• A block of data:
══════
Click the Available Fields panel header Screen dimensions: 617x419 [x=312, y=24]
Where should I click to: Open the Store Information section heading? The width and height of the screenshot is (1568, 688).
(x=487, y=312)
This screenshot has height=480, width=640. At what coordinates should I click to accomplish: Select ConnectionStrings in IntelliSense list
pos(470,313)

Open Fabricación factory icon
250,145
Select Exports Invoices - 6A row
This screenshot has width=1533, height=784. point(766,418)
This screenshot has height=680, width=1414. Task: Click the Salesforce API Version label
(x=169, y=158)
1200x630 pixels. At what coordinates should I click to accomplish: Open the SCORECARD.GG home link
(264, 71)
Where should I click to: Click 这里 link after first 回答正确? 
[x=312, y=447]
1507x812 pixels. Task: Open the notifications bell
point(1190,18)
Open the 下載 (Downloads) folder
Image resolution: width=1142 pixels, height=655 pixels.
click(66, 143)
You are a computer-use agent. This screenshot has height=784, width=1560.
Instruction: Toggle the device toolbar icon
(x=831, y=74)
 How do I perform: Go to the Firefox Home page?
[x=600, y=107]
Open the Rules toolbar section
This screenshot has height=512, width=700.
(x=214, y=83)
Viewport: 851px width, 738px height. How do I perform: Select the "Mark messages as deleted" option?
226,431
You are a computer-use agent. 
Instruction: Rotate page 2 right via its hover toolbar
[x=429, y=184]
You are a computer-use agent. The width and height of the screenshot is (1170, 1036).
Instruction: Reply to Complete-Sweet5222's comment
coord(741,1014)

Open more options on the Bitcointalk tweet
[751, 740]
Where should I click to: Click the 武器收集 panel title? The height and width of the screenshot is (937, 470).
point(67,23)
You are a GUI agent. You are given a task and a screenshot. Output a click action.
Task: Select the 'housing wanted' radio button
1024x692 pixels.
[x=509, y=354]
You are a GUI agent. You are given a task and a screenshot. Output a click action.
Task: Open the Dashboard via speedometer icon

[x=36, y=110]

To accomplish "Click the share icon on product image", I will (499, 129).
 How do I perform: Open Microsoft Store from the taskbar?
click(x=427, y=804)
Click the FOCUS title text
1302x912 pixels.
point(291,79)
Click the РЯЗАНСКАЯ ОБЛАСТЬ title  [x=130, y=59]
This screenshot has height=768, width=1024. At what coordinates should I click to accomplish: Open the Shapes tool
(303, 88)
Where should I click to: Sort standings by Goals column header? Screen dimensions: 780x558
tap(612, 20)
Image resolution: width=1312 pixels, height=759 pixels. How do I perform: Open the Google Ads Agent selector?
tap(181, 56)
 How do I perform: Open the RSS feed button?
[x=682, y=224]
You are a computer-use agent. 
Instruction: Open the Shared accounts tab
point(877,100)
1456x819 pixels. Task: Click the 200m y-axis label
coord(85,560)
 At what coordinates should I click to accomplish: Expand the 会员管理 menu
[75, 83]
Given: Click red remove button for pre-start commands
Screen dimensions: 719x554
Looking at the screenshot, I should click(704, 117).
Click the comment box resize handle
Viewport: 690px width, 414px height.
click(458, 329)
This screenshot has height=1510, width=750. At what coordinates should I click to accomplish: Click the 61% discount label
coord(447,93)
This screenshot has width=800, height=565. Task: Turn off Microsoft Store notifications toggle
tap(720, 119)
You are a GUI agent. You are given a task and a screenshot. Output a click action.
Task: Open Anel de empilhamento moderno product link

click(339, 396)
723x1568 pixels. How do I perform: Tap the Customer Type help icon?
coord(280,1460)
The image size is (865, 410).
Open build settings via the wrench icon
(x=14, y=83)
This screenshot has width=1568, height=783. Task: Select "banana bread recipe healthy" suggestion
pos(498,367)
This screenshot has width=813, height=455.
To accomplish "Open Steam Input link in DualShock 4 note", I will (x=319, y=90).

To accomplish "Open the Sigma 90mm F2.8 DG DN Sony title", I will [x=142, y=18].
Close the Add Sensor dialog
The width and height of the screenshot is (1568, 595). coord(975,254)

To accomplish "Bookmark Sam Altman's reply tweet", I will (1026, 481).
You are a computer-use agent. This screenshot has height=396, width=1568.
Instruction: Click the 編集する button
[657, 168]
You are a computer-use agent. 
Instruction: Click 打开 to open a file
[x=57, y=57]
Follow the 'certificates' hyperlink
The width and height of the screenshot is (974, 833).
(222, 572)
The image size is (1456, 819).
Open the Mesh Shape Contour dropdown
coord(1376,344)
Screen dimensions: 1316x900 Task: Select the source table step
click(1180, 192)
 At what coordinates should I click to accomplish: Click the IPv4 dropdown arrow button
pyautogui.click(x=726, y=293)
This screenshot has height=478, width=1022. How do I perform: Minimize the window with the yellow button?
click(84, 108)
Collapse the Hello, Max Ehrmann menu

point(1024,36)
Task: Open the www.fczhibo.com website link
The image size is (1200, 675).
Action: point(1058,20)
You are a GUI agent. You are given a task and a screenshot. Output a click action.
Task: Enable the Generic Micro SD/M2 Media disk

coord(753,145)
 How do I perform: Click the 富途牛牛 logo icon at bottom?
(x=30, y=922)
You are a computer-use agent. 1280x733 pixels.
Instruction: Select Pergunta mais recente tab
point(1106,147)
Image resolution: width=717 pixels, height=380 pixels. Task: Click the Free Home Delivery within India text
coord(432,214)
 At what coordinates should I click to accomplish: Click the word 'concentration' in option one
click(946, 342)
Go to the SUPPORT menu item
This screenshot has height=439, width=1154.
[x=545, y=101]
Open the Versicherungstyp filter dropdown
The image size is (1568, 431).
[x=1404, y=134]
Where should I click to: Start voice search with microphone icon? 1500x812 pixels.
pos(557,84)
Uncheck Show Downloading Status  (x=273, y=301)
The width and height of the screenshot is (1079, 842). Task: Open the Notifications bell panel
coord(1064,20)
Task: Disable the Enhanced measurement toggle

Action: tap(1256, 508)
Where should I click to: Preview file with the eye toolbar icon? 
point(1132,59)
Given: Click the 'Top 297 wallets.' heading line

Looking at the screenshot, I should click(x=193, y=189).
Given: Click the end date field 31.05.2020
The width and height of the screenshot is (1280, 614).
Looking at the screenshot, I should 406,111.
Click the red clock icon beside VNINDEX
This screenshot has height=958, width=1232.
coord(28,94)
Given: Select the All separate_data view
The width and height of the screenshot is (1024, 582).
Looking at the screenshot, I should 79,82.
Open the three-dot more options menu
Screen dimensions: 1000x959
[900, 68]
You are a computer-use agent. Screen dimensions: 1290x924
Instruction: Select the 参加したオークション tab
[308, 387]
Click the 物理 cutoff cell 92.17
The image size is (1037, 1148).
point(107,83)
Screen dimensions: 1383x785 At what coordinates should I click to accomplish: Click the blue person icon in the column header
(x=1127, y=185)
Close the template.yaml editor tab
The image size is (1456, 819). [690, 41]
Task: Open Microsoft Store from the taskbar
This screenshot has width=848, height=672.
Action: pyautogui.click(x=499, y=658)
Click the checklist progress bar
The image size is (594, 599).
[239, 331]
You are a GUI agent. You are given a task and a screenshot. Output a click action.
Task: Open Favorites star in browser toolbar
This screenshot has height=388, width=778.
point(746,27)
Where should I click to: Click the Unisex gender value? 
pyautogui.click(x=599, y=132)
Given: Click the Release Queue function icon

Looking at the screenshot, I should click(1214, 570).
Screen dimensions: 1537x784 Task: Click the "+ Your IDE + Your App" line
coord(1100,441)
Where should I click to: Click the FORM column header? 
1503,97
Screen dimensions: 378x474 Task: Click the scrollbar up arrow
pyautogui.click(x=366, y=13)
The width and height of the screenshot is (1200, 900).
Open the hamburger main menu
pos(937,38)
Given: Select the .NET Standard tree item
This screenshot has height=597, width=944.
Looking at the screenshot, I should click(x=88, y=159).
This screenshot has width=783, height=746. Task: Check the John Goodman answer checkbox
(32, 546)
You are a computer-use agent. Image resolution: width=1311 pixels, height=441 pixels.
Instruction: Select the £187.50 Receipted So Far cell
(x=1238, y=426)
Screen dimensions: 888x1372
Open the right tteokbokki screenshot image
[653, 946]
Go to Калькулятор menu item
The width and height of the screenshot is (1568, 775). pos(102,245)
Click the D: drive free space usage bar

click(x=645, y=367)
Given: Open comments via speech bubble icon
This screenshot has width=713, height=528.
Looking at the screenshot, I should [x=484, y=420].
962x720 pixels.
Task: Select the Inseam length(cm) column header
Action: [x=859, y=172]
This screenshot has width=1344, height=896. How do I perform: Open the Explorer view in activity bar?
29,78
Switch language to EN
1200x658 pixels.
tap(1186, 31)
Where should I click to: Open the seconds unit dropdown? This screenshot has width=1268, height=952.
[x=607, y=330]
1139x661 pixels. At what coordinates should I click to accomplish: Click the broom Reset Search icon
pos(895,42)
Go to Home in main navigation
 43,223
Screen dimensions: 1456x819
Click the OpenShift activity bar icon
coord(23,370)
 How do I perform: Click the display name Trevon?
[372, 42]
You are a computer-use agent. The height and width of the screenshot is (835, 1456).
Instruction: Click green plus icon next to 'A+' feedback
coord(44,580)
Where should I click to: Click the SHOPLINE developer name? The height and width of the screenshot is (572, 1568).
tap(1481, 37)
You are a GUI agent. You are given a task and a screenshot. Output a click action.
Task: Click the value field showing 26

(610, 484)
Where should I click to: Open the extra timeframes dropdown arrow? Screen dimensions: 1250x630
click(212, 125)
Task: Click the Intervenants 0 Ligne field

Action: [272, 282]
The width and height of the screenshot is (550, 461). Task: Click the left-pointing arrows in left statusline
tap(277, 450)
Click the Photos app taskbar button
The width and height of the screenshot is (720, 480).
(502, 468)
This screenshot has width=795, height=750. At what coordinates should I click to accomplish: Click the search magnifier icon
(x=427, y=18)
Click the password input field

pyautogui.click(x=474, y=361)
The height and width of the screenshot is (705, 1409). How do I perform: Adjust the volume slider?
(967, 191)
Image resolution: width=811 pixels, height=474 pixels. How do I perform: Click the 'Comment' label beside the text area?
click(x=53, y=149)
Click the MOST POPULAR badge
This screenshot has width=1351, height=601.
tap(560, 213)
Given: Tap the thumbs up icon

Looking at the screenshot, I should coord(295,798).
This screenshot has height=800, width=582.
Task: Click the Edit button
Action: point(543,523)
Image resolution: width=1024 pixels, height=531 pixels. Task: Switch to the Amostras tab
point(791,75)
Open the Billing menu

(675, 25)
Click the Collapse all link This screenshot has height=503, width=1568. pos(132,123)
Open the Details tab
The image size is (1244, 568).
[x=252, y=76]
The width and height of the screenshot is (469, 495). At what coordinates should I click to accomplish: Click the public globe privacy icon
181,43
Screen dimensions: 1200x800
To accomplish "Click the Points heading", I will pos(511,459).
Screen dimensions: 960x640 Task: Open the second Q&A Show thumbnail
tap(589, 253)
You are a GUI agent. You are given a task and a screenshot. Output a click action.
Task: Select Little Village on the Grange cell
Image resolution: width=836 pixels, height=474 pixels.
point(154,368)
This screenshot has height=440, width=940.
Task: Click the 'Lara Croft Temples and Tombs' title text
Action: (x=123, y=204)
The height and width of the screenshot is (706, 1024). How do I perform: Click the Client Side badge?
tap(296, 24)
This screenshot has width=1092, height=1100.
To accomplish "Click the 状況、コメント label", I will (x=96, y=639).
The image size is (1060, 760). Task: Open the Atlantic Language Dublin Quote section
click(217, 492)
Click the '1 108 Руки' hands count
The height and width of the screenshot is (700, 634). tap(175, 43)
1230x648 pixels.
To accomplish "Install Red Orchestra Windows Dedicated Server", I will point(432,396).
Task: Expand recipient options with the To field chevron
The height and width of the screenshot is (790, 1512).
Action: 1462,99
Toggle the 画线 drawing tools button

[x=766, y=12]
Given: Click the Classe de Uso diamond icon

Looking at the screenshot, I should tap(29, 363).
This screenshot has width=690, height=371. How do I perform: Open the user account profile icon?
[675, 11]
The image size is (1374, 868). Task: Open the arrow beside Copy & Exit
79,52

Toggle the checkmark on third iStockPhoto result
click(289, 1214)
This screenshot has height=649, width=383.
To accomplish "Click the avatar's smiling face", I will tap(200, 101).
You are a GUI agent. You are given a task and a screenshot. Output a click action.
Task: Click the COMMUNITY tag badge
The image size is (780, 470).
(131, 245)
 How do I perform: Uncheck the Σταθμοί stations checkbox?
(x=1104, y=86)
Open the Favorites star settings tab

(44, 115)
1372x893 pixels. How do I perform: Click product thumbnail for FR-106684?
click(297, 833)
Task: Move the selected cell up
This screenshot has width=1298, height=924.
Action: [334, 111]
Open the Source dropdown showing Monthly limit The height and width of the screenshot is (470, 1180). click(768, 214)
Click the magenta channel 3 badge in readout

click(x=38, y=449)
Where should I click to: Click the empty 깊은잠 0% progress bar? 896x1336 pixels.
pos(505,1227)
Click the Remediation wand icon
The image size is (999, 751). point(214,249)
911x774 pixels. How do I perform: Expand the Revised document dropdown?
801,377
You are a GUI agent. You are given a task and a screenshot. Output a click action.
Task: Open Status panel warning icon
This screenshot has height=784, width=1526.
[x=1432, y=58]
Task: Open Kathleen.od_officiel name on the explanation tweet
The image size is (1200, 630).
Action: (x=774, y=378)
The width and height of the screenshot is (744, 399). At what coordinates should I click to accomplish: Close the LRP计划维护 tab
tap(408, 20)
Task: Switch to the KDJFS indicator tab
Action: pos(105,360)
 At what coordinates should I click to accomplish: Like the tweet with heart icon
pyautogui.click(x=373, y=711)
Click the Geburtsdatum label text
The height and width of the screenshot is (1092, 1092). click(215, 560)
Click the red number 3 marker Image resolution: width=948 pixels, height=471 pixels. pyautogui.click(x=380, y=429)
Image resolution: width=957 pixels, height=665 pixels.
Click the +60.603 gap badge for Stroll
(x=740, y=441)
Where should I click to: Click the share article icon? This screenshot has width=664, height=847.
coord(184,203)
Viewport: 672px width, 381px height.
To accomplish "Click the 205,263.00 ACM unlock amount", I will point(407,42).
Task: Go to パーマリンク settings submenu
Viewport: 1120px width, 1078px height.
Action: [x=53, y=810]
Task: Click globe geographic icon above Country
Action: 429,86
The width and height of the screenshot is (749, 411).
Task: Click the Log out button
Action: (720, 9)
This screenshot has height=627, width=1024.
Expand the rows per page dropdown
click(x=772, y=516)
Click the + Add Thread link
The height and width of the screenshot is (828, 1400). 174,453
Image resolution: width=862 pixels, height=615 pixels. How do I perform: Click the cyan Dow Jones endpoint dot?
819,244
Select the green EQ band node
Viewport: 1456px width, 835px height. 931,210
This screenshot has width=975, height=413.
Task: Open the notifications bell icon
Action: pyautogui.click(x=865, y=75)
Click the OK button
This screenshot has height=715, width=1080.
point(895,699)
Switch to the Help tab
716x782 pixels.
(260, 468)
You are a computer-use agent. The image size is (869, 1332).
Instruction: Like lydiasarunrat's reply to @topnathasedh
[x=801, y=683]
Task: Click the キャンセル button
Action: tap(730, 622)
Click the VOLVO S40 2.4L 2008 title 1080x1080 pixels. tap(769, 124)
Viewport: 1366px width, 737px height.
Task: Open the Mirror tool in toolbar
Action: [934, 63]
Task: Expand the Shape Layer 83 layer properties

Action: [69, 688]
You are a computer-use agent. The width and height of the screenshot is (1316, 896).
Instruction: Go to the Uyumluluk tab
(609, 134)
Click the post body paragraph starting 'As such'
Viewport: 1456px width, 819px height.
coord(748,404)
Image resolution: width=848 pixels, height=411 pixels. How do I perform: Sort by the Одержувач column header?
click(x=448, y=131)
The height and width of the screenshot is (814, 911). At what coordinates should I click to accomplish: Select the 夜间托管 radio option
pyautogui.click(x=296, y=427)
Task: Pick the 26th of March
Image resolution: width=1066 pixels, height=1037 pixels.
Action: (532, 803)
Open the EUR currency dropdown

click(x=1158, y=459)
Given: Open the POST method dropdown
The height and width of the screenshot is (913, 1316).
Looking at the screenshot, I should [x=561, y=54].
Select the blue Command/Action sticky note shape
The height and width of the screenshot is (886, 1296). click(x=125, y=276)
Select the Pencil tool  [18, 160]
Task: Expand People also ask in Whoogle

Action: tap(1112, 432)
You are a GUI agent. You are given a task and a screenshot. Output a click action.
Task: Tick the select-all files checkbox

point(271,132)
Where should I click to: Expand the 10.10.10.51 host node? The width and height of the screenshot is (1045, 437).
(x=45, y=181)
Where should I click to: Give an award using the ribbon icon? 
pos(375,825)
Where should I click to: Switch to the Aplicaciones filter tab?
══════
• Stated exercise: Please rewrite the lines of the listing between the line holding "is (1170, 1036)." and the line holding "coord(447,93)", inclusive, as a JSON list of strings with one string per line and blank lines left out.

• Task result:
[
  "You are a computer-use agent. The width and height of the screenshot is (1170, 1036).",
  "Instruction: Reply to Complete-Sweet5222's comment",
  "coord(741,1014)",
  "Open more options on the Bitcointalk tweet",
  "[751, 740]",
  "Where should I click to: Click the 武器收集 panel title? The height and width of the screenshot is (937, 470).",
  "point(67,23)",
  "You are a GUI agent. You are given a task and a screenshot. Output a click action.",
  "Task: Select the 'housing wanted' radio button",
  "1024x692 pixels.",
  "[x=509, y=354]",
  "You are a GUI agent. You are given a task and a screenshot. Output a click action.",
  "Task: Open the Dashboard via speedometer icon",
  "[x=36, y=110]",
  "To accomplish \"Click the share icon on product image\", I will (499, 129).",
  " How do I perform: Open Microsoft Store from the taskbar?",
  "click(x=427, y=804)",
  "Click the FOCUS title text",
  "1302x912 pixels.",
  "point(291,79)",
  "Click the РЯЗАНСКАЯ ОБЛАСТЬ title  [x=130, y=59]",
  "This screenshot has height=768, width=1024. At what coordinates should I click to accomplish: Open the Shapes tool",
  "(303, 88)",
  "Where should I click to: Sort standings by Goals column header? Screen dimensions: 780x558",
  "tap(612, 20)",
  "Image resolution: width=1312 pixels, height=759 pixels. How do I perform: Open the Google Ads Agent selector?",
  "tap(181, 56)",
  " How do I perform: Open the RSS feed button?",
  "[x=682, y=224]",
  "You are a computer-use agent. ",
  "Instruction: Open the Shared accounts tab",
  "point(877,100)",
  "1456x819 pixels. Task: Click the 200m y-axis label",
  "coord(85,560)",
  " At what coordinates should I click to accomplish: Expand the 会员管理 menu",
  "[75, 83]",
  "Given: Click red remove button for pre-start commands",
  "Screen dimensions: 719x554",
  "Looking at the screenshot, I should click(704, 117).",
  "Click the comment box resize handle",
  "Viewport: 690px width, 414px height.",
  "click(458, 329)",
  "This screenshot has height=1510, width=750. At what coordinates should I click to accomplish: Click the 61% discount label",
  "coord(447,93)"
]